▸ What needs to be done:
Print the records below exactly. Omit every picture.

▸ Data for review:
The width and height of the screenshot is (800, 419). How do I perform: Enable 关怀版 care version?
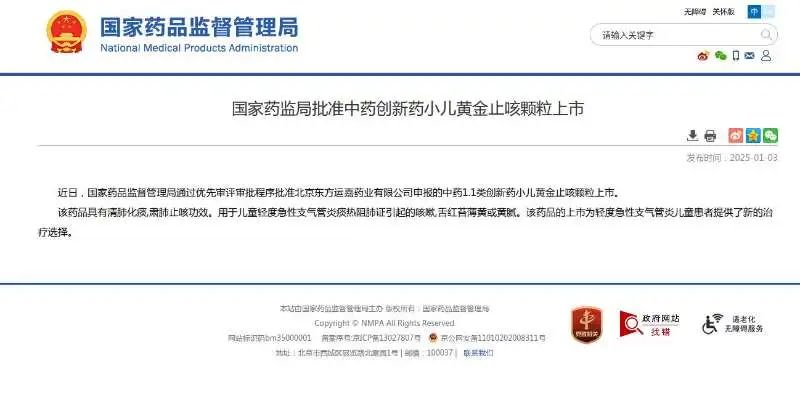723,12
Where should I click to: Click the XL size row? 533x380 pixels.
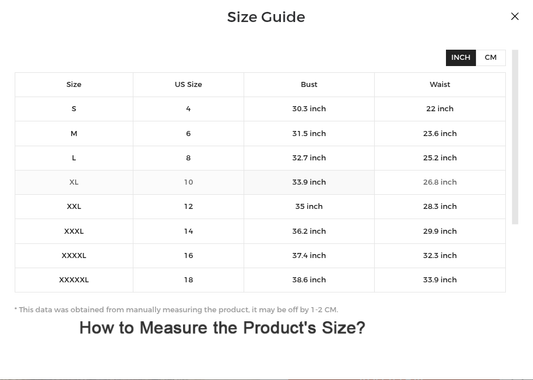(260, 182)

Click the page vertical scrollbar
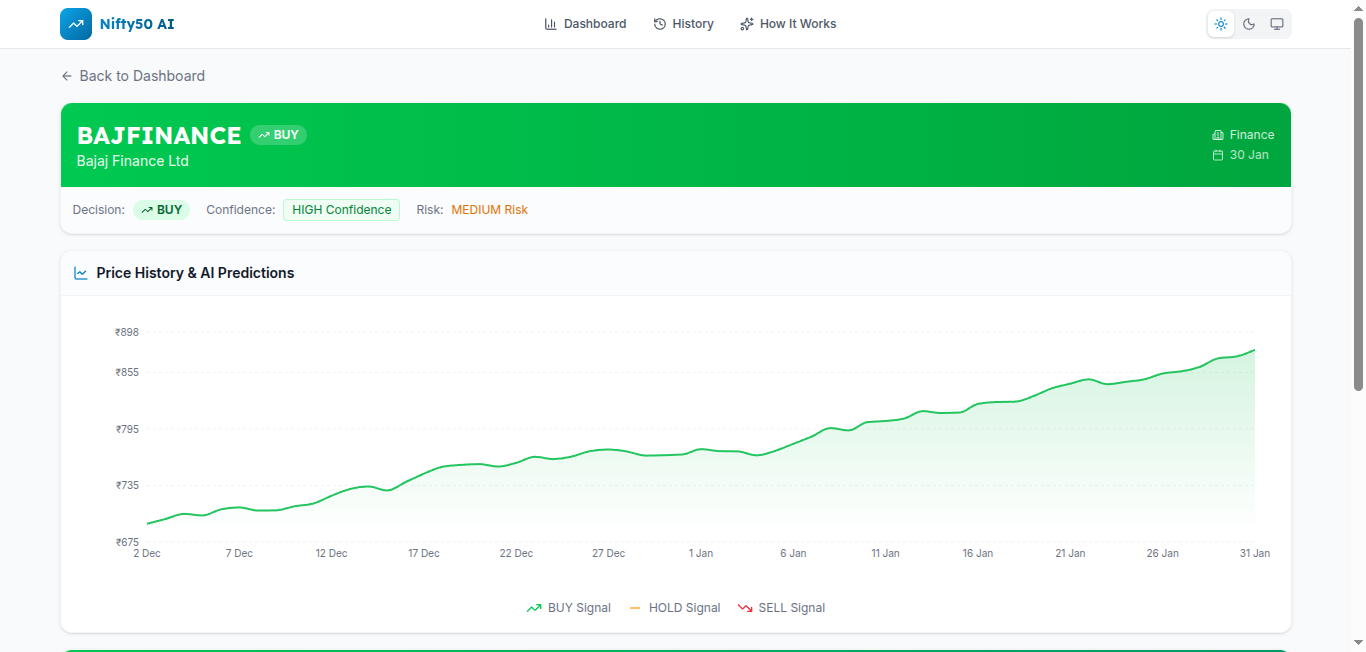click(1358, 200)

▸ Result of the exercise:
The width and height of the screenshot is (800, 419). How do I perform: Enable 关怀版 care version?
723,12
Where should I click to: Click the XL size row? 533x380 pixels.
(260, 182)

Click the page vertical scrollbar
click(1358, 200)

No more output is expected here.